[Required work]:
[A] Retype the whole passage on family investment company tax considerations, word for word.
[B] Count the lines in the rows below that contain the string "screenshot". Reply with the number only.

[Selected excerpt]:
Business property relief and agricultural property relief do not apply to FIC shares, because investment companies do not qualify. From April 2026, even direct holdings of qualifying business and agricultural property are restricted to 100% relief on the first £1 million combined, with 50% relief above that. The November 2025 Budget confirmed the £1 million allowance is transferable between spouses and civil partners, giving couples up to £2 million between them. Families with genuine trading businesses or farms need to weigh whether moving those assets into a FIC would forfeit valuable reliefs.

Annual Tax on Enveloped Dwellings (ATED) applies to UK residential property worth over £500,000 held inside a company, unless a relief applies (such as the let-to-third-parties relief). ATED charges run from a few thousand pounds a year for properties just over the threshold to over £200,000 for the most expensive homes. This usually rules out using a FIC to hold the family home.

Compliance is ongoing. Annual accounts, corporation tax returns, confirmation statements, the PSC register, and the Trust Registration Service if any shares are held in trust all need attention.

Flexibility is more limited than with a discretionary trust. Once shares are gifted, they belong to the recipient. If circumstances change, restructuring is possible but rarely simple.

Key Implementation Considerations

Getting the structure right at the outset is far cheaper than fixing it later.

Professional advice is essential. Corporation tax, capital gains tax, IHT, dividend tax, ATED, stamp duty, and the CIHC rules all interact. A specialist tax adviser working alongside a corporate solicitor is usually money well spent.

Share class design is the heart of the structure. The articles of association need to spell out voting rights, dividend rights, capital rights on a winding up, and transfer restrictions (often through a shareholders’ agreement and pre-emption rights). Poorly drafted articles can lock the family into an unhelpful position for years.

Timing of share gifts pays off. Spreading gifts across multiple tax years uses annual exemptions, keeps each gift’s seven-year clock independent, and reduces the impact of any one of those clocks failing.

[The data]:
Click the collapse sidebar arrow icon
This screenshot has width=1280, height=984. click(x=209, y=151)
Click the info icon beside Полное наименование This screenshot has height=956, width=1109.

---

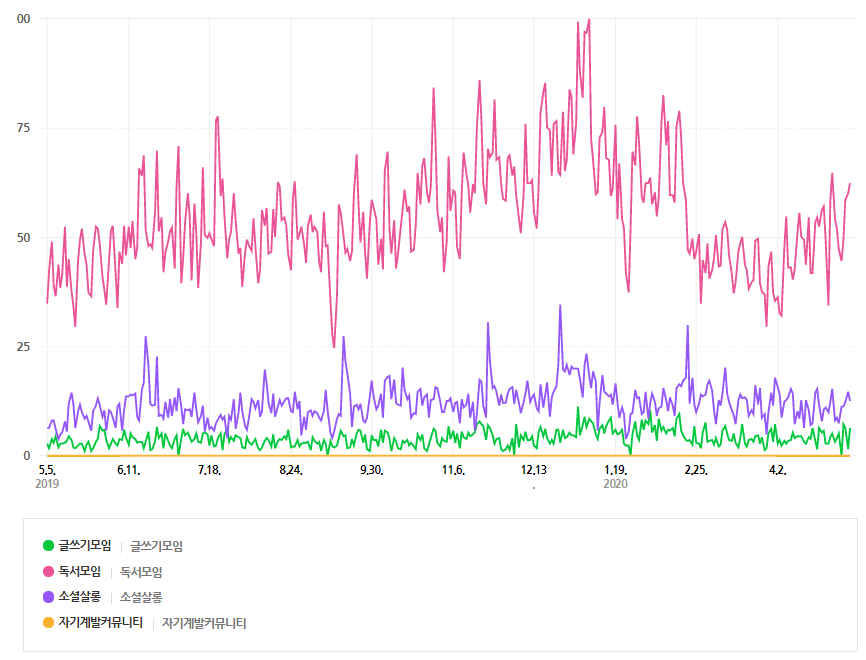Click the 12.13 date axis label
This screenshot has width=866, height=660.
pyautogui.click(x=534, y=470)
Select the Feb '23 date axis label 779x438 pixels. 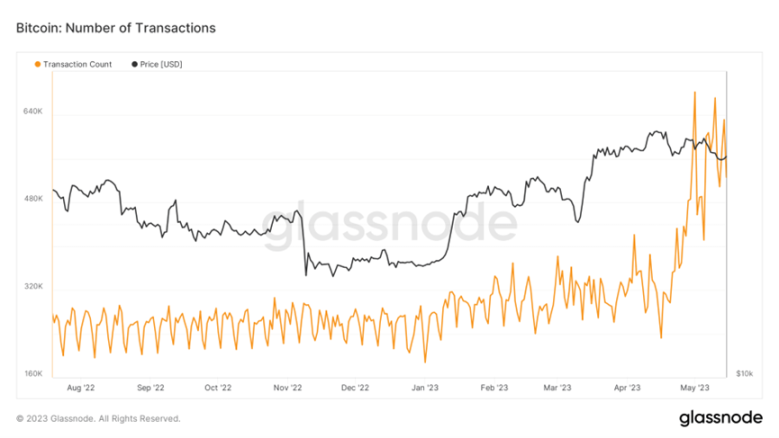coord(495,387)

[In response]:
[A]
Business property relief and agricultural property relief do not apply to FIC shares, because investment companies do not qualify. From April 2026, even direct holdings of qualifying business and agricultural property are restricted to 100% relief on the first £1 million combined, with 50% relief above that. The November 2025 Budget confirmed the £1 million allowance is transferable between spouses and civil partners, giving couples up to £2 million between them. Families with genuine trading businesses or farms need to weigh whether moving those assets into a FIC would forfeit valuable reliefs.

Annual Tax on Enveloped Dwellings (ATED) applies to UK residential property worth over £500,000 held inside a company, unless a relief applies (such as the let-to-third-parties relief). ATED charges run from a few thousand pounds a year for properties just over the threshold to over £200,000 for the most expensive homes. This usually rules out using a FIC to hold the family home.

Compliance is ongoing. Annual accounts, corporation tax returns, confirmation statements, the PSC register, and the Trust Registration Service if any shares are held in trust all need attention.

Flexibility is more limited than with a discretionary trust. Once shares are gifted, they belong to the recipient. If circumstances change, restructuring is possible but rarely simple.

Key Implementation Considerations

Getting the structure right at the outset is far cheaper than fixing it later.

Professional advice is essential. Corporation tax, capital gains tax, IHT, dividend tax, ATED, stamp duty, and the CIHC rules all interact. A specialist tax adviser working alongside a corporate solicitor is usually money well spent.

Share class design is the heart of the structure. The articles of association need to spell out voting rights, dividend rights, capital rights on a winding up, and transfer restrictions (often through a shareholders’ agreement and pre-emption rights). Poorly drafted articles can lock the family into an unhelpful position for years.

Timing of share gifts pays off. Spreading gifts across multiple tax years uses annual exemptions, keeps each gift’s seven-year clock independent, and reduces the impact of any one of those clocks failing.

[B] 3